Back when I was in NYC and creating/producing/living a lot of theater, I remember one time my parents came to visit to see a show I had produced as part of a solo festival. (I think it was MY LEFT BREAST by Susan Miller which won an Obie, which is kind of a Big Deal.)
For some reason, I’d previously told a bunch of my friends that my father had often mentioned belonging to the LEGION OF DECENCY, an organization from the 1930s whose pledge was:
I wish to join the Legion of Decency, which condemns vile and unwholesome moving pictures. I unite with all who protest against them as a grave menace to youth, to home life, to country and to religion. I condemn absolutely those salacious motion pictures which, with other degrading agencies, are corrupting public morals and promoting a sex mania in our land. … Considering these evils, I hereby promise to remain away from all motion pictures except those which do not offend decency and Christian morality.
Some of the movies over the ensuing decades that the LEGION OF DECENCY condemned include — and please note this is a very weird, inconsistent, and incomplete list:
Some Like it Hot
Breathless
Psycho
Jules and Jim
From Russia with Love
The Odd Couple
The Rocky Horror Picture Show
Rosemary’s Baby
Grease
All That Jazz
American Gigolo
The Omen
Anyway, my friends asked my father what he thought of the New York production he’d just seen, one which included lesbianism and some nudity, R-rated language and mentions of drug use.
My conservative, old-fashioned Connecticut father simply shrugged and replied, “It’s outside my jurisdiction.”
Last night, Belle and I had a rocky sleep. She woke me at 2 am — something that’s happened maybe 8 times in the six years we’ve been together — except it didn’t seem like she had to go out. Instead, she was panting and smiling and licking me –– perhaps because our loft bed is quite literally 15 degrees warmer than the rest of the cottage.
Ultimately, I decided to take her out in the extraordinary fog which she was amenable towards but I’m not sure was a necessary trip. Finally around 3 am I drifted back to sleep.
At 6:15 my alarms started ringing because I had my first San Francisco private, really my first real private since leaving NYC where I taught them round the clock for seven years.
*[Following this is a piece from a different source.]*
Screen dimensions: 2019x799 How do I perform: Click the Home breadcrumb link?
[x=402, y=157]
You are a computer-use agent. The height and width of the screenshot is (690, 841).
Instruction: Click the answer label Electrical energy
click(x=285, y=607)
I’d conservatively planned to leave VERY early to find parking and after plunking down in a seemingly unattended lot asked the lady who was also waiting if anyone was on duty.
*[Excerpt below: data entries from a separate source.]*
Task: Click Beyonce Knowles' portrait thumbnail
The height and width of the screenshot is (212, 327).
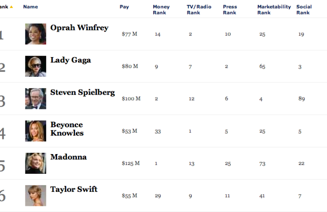Action: [x=36, y=131]
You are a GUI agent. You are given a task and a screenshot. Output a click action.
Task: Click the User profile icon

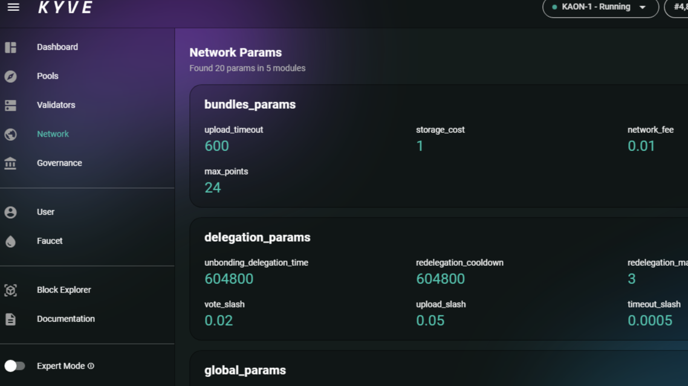[12, 211]
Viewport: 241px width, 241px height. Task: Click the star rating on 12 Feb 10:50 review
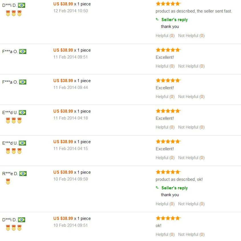point(168,4)
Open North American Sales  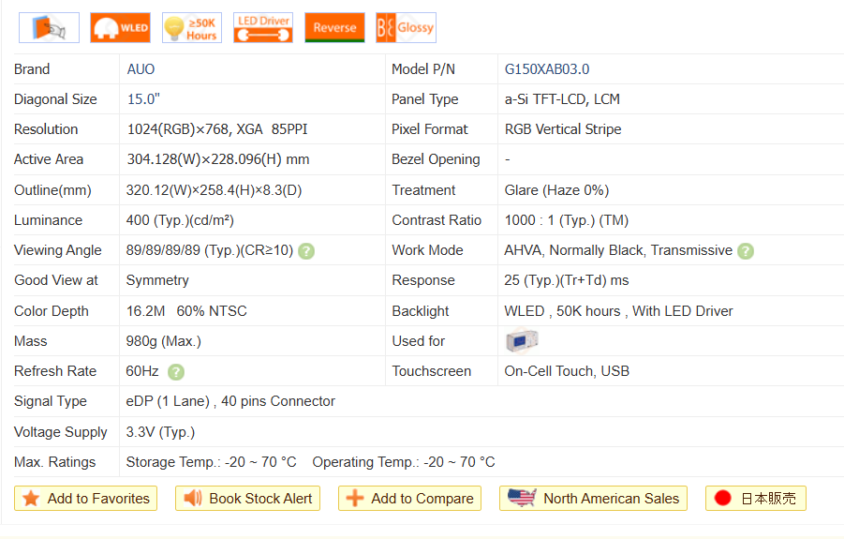[x=594, y=499]
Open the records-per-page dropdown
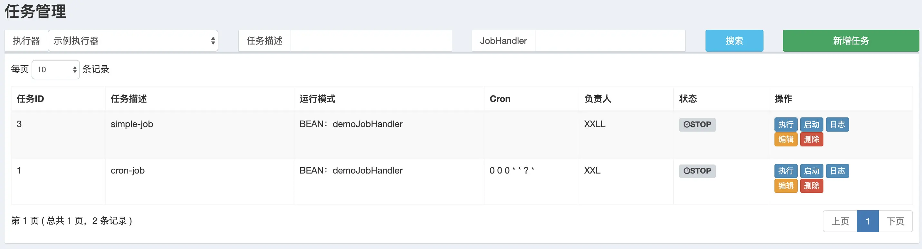The width and height of the screenshot is (922, 249). pos(56,70)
She replied, “I know you.” I said, “Probably not, but my name is Edward.”
It turns out she’d taken a Lotus class on mine a week or two ago and loved it. I felt being recognized and approved of as mini yoga-celeb pre-private lesson were very good omens.
I entered the swank building and realized that it also housed the tony law firm where my college roommate Peter works (the one I’d just had Thanksgiving with last week). Another delightful coincidence.
I don’t reveal stuff about my private students — it’s just not cool — but I can say I really liked this guy a lot and I’m thrilled he wants lots and lots of lessons and that his office is walking distance from my digs on Telegraph Hill.
And let’s just say that his large amount of lessons is going to make life A LOT easier right now for Edward Vilga and Belle, and that I was beyond thrilled by that.
And mostly I’m thrilled to say that when a little contrast blew along afterwards –– an email from what I think is the SINGLE HUMAN in all of San Francisco who really is just not that into me –– I’m proud to say I was (more or less) able to let it go.
It’s just so easy to focus on the pebble in your (Prada) shoes, even when everything else in your life is fantastic.
But today, for once, buoyantly uplifted by my specific and general good fortune, I actually felt that this particular negativity was easy to ignore and put in its proper perspective.
Indeed, for at least this moment, this other person’s cranky drama was truly “outside my jurisdiction.”
2 Responses
Edward,
Nice post, and congrats on the gig. And I can use all the reminders I can get about letting it go. Have just had a similar situation–some good job news, and some less good. Elizabeth helps me to keep the pebble out of my shoe.
Happy holidays.
Paul — I love that you’re reading! And for me, my better-half Belle is 100% the reminder to keep constantly LETTING GO.